Decomposition patterns
- Microservices decomposition by business capability
- Microservices decomposition by subdomain
- Microservices decomposition by transaction
Microservices decomposition by business capability
- Services decomposed based on business units
- For example Banking application has Account management, transaction processing, loan origination, card management, etc.
Microservices decomposition by subdomain
- Microservices are defined by subdomain decomposition pattern, where each microservice is processing for each subdomain.
- for example Purchasing and claims microservices under sales domain
Microservices decomposition by transaction
- Microservices defined by transactions, like order management, payment management, etc. within a E-Commerce platform.
- This reduces two-phase commit problems.
General Questions
1. Consider the effect of modularization on the delivery of software. Will it take more or less time to get a tightly coupled monolithic block of software to the required quality compared with a system designed as very loosely coupled modules or microservices? What are the advantages or disadvantages of each approach? - Question from Pragmatic Engineer (20 year edition)
🧱 Monolithic architecture
Delivery Time
- Faster initially: easier to build and deploy in the early stages because everything is in one place
- Slower over time: As complexity grows, changes become riskier and harder to test.
Advantages
- Simpler to develop and deploy initially.
- Easier debugging due to single codebase.
- Performance can be better due to fewer network calls.
Disadvantages
- Tight coupling makes changes risky.
- Harder to scale individual components.
- Difficult to adopt new technologies incrementally.

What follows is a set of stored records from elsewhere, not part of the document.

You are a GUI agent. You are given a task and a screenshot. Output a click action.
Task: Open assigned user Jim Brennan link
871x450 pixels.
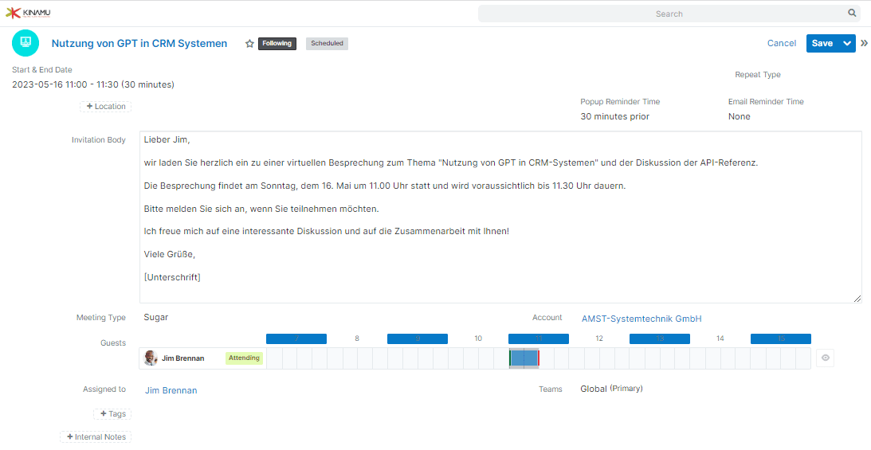coord(171,390)
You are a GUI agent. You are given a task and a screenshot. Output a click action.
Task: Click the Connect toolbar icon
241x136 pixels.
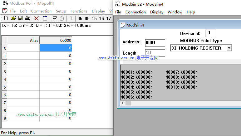pos(55,18)
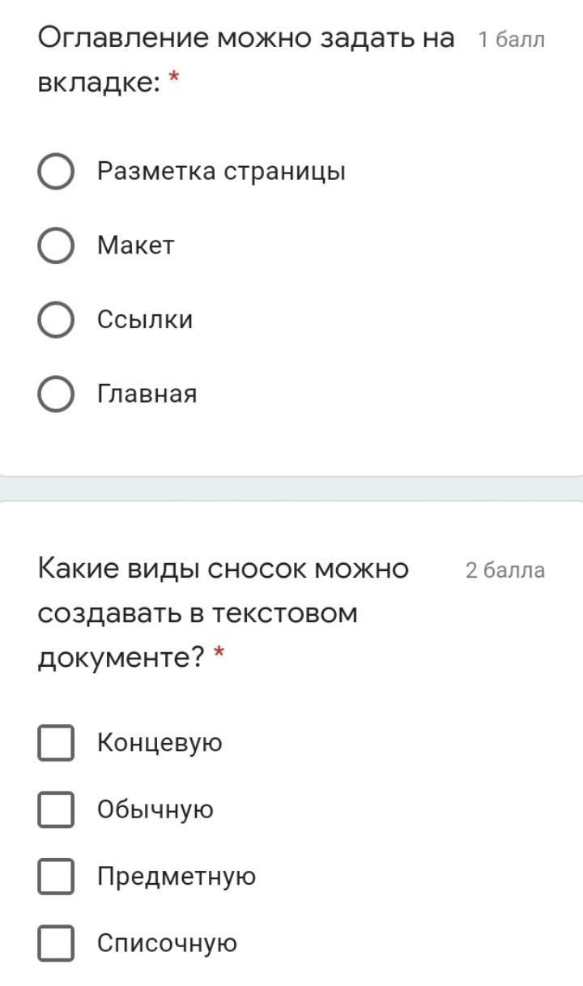The width and height of the screenshot is (583, 986).
Task: Enable the 'Предметную' checkbox square
Action: (x=56, y=877)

- Longer regression cycles as everything is tested together.
🧩 Modular / Microservice architecture
Delivery Time
- Slower initially: Requires more planning, infrastructure, and coordination.
- Faster over time: Teams can work independently, deploy frequently, and scale efficiently.
Advantages
- Loose coupling improves maintainability and flexibility.
- Easier to scale and optimize individual services.
- Fault isolation: one service failing doesn’t bring down the whole system.
- Enables continuous delivery and deployment.
Disadvantages
- More complex infrastructure (e.g., service discovery, monitoring, logging).
- Requires strong DevOps practices.
- Network latency and inter-service communication issues.
- Harder debugging across services.
🕰️ Quality and time trade-off
Aspect |
Monolith |
Microservice |
Initial Delivery Speed |
✅ Faster |
❌ Slower |
Long term Agility |
❌ Slower |
✅ Faster |
Testing Complexity |
❌ High (all in one) |
✅ Isolated per service |
Deployment |
❌ All-or-nothing |
✅ Independent per service |
Scalability |
❌ Limited |
✅ Granular |
Team Autonomy |
❌ Low |
✅ High |
🧠 Strategic considerations
- Small teams or MVPs -> Monolith might be more practical.
- Large teams or evolving products -> Microservices offer better scalability and maintainability.
- Hybrid approach -> Start with a modular monolith and evolve into microservices as needed.